MADISON, Wis. — Wisconsin environmental officials say chemicals known as PFAS have contaminated creeks in Dane and Monroe counties as well as portions of the Mississippi, Wisconsin and Menominee rivers.

PFAS, or polyfluoroalkyl substances, are man-made chemicals used in a variety of non-stick products such as fire-fighting foam.

The Department of Natural Resources sampled the five water bodies this summer because they’re near known or suspected PFAS contamination sites such as military bases.

The department said Monday that the first round of test results show elevated levels of contamination in Starkweather Creek in Dane County and Silver and Suukjak Sep Creek in Monroe County. The department found lower levels of contamination in the Mississippi between Minneapolis and La Crosse, the Wisconsin River between Rhinelander and Nekoosa and the Menominee near Marinette.

After the DNR’s announced it had found PFAS contamination at these locations both State Rep. John Nygren, R-Marinette, and U.S. Sen. Tammy Baldwin, D-Wis., issued statements regarding PFAS and their responses to the issue.

“Silver Creek in Monroe County and Starkweather Creek in Dane County are over 100 miles apart, but they are linked by a common thread: Immediate proximity to airports where firefighting foams containing PFAS were used. The use and uncontained spread of these foams contaminated the environment near my hometown of Marinette and a growing list of locations across the state,” Nygren stated.

“Though laudable for their performance extinguishing flammable liquid fires, the PFAS chemicals in these foams persists indefinitely in the environment and can be harmful if consumed,” Nygren continued. “In response to this issue, I authorized bipartisan legislation to greatly curb the use of these foams with the goal of reducing the contamination they cause.”

Assembly Bill 323 would generally prohibit the use of Class B firefighting foams containing PFAS; however, the foam could still be used in emergency firefighting operations. The bill would also allow testing if proper containment, treatment, storage and disposal methods, as approved by the DNR, are taken.

Baldwin stated that action is needed in regards to PFAS.

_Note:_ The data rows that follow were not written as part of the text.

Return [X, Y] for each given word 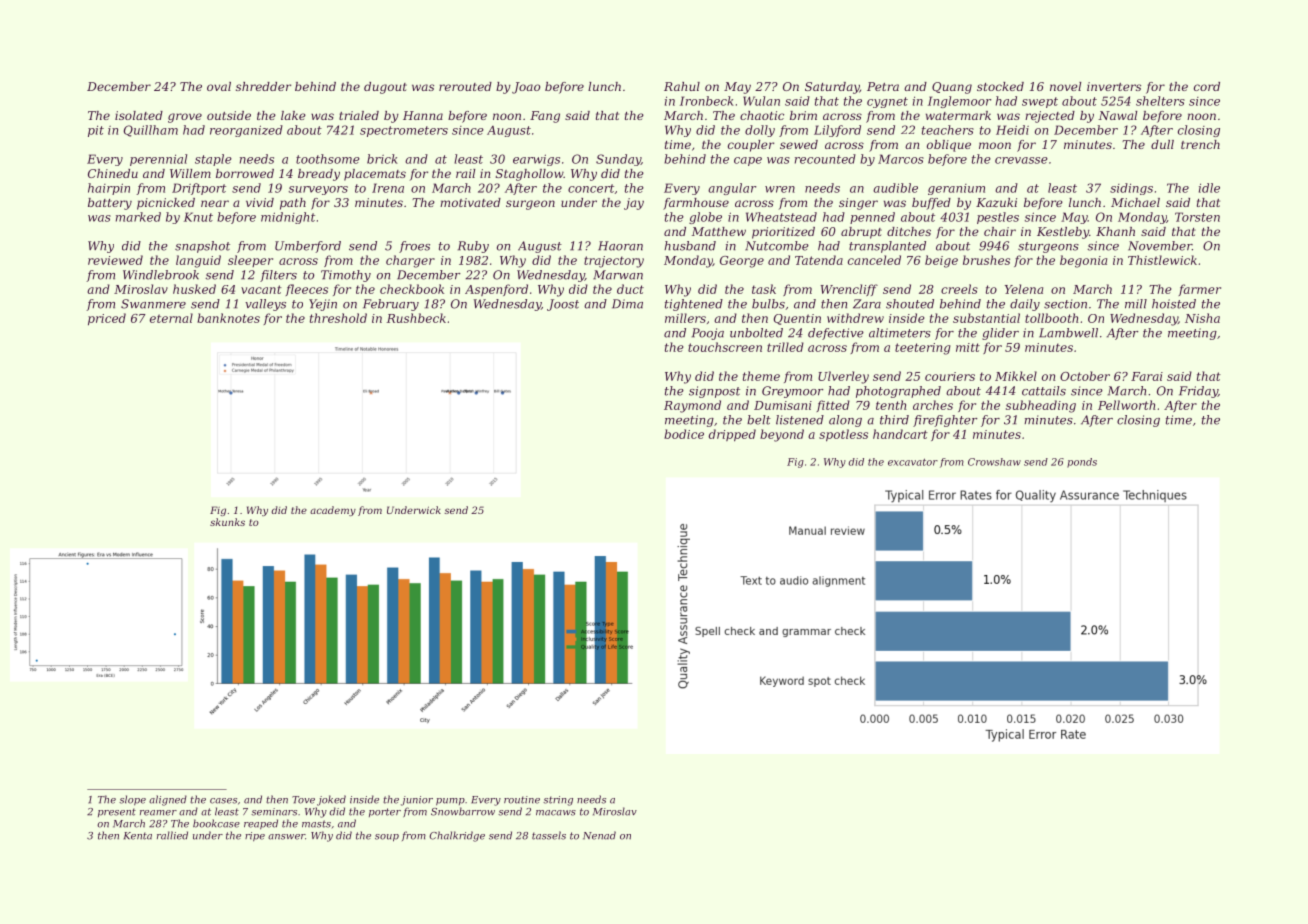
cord [1207, 86]
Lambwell [1068, 333]
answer [286, 837]
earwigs [536, 160]
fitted [833, 406]
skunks [227, 522]
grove [185, 118]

“PFAS chemicals are a dangerous risk to public health and our environment, especially near Starkweather Creek in Madison and Silver Creek in Monroe County where the highest PFAS concentration levels were found,” her press release stated. “I met with residents and stakeholders affected by PFAS water contamination in Marinette earlier this month who are advocating for public and private action to address the dangerous contamination of their soil and water.

“Staff from both the CDC and EPA were invited to my meeting in Marinette, but both agencies declined to attend. Now more than ever, they need to step up and invest in research o how PFAS chemicals harm human health and establish meaningful standards to help protect Wisconsinite from PFAS exposure. We must address this public health crisis now.”

Baldwin said she has been working at the federal level to provide resources for testing for PFAS, establish enforceable standards for PFAS chemicals in drinking water across the country and to hold agencies accountable when they cause PFAS contamination.

“I’m going to continue my work to protect public health and ensure Wisconsin has clean drinking water,” she stated.